Мы вместе прошли отступление, разгром, бегство. Вместе стояли в обороне и стояли насмерть. Вместе шли вначале по Польше, а затем — по Германии.
Ваня — из беспризорников. Но родители были поляками. Дальше история не очень понятная, но в результате Ваня оказался в детприемнике Омской области. Откуда бежал. Был возвращен. Мыкался, пока не попал в армию. Стал техником по связи. А в армии, как мы знаем, основное условие — связь.
Он мне много чего порассказывал за детский дом. Какие там нравы. Как у воспитателей, так и у «контингента». Ругал и проклинал — боюсь даже имя назвать кого — за очередной раздел Польши. За погибших абсолютно ни за что польских служащих и военных. Тех, которые не воевали против Красной Армии и добровольно пошли в плен. И погибли лютой смертью в Катынском лесу.
Я все это узнавал впервые и было мне горько за всех моих, погибших вовсе уже ни за что. За какие-то пошлые теории неудавшегося маляра, ефрейтора, ввергшего свою страну в пекло и надолго разрушившего жизнь всей Германии. Они, немцы, до сих пор расплачиваются за участие в осуществлении идей бесноватого. Расплачиваются в прямом смысле слова. Хотя все за фюрера в свое время были.
Я рассказывал Ивану за еврейские местечки, овраги в тумане, за соловьев. О нашем бизнесе по подошвам, набойкам и изготовлению сапог из шевро.
Спорили иногда о преимуществах той или иной религии. Ивану было легче — он знал только то, что учил в детдоме — октябренок, пионер, комсомол. Он мне рассказывал, все это была большая профанация. А на деле пацаны курили, обижали и угнетали малолеток, ненавидели воспитателей, занимались воровством и онанизмом. Воровством — чаще.
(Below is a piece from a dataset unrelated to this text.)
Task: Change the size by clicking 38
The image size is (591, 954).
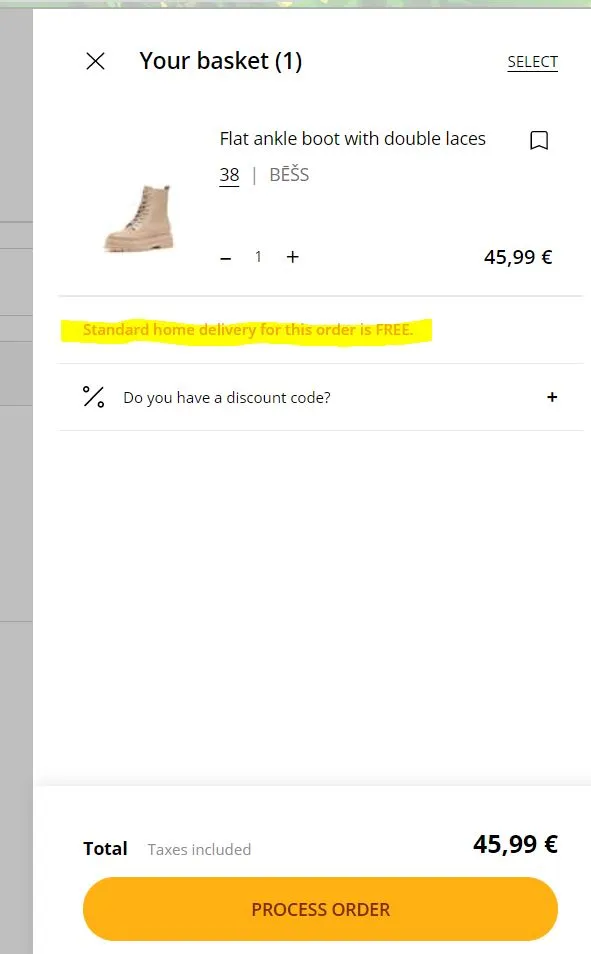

— Знаешь, Арон, — говорил Иван, — я даже здесь, при штабе, еле сдерживаюсь, чтобы не «дернуть» фонарик, или зажигалку, или нож перочинный. А уж ежели немецкий, да «Золинген», то вяжи меня, терплю из последних сил.
В общем, был Иван для меня огромной отдушиной. И не отходил от меня после того, как узнал о гибели моих.
Нет, каждому бы таких друзей. И грустно мне было расставаться.
Меня в 1946 году демобилизовали, а Ваню отправили на Дальний Восток. Но мы решили не терять друг друга. Условились, пока нет адресов, писать одной медсестричке, подруге Ивана, живущей в Москве постоянно.
Вот и закончилась эта бойня. Что унесла у меня самое дорогое — мою семью. Уже почти пять лет мне не с кем говорить на моем родном «мамелелошн»[47].
Идет дембель. Я сразу вижу таких, как я. Которых никто не ждет. Они не собирают по домам немецкие трофеи, не суетятся. И блеска нет в глазах. Никто не ждет. А ехать куда-то надобно. Вот и выписывают проездной, кто до Омска, кто до Златоуста или Челябы.